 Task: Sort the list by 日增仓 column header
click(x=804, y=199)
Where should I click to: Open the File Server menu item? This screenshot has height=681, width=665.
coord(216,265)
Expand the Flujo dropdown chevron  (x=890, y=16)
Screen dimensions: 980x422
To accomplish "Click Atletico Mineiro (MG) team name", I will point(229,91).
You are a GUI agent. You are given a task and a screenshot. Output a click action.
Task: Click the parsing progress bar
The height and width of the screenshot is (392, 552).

———

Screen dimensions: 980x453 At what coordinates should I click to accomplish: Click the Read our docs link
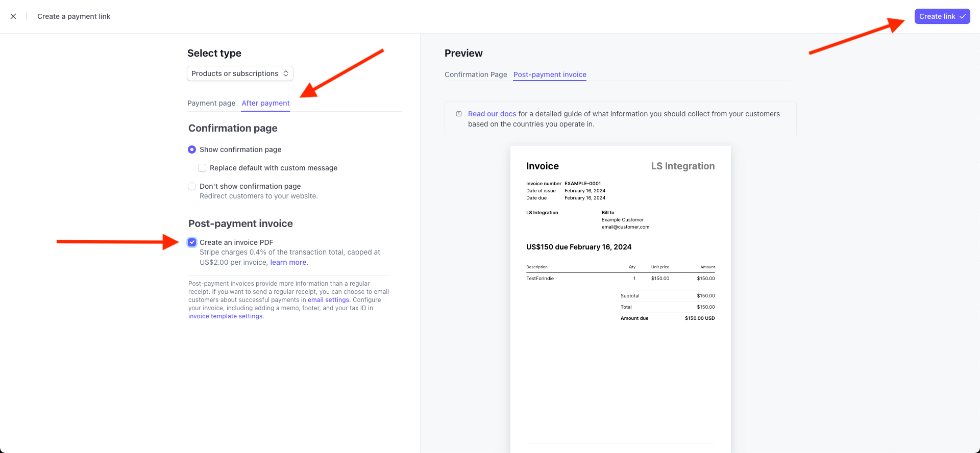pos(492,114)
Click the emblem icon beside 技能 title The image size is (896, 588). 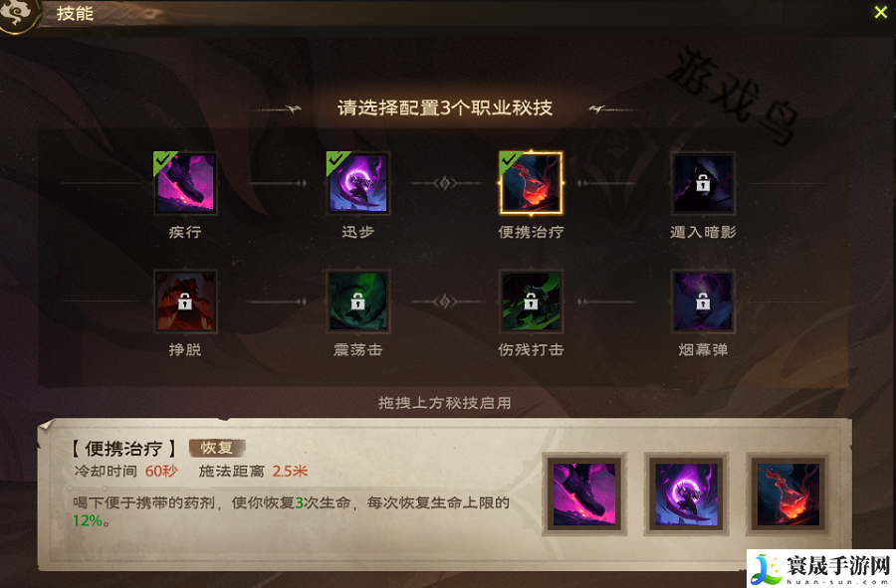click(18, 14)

———

▶ Work order
From the records above, transcribe exactly the run of lines that opens with the line holding "You are a GUI" and closes with the line holding "The height and", both included.

▶ Solution to the problem
You are a GUI agent. You are given a task and a screenshot. Output a click action.
Task: Click the parsing progress bar
The height and width of the screenshot is (392, 552).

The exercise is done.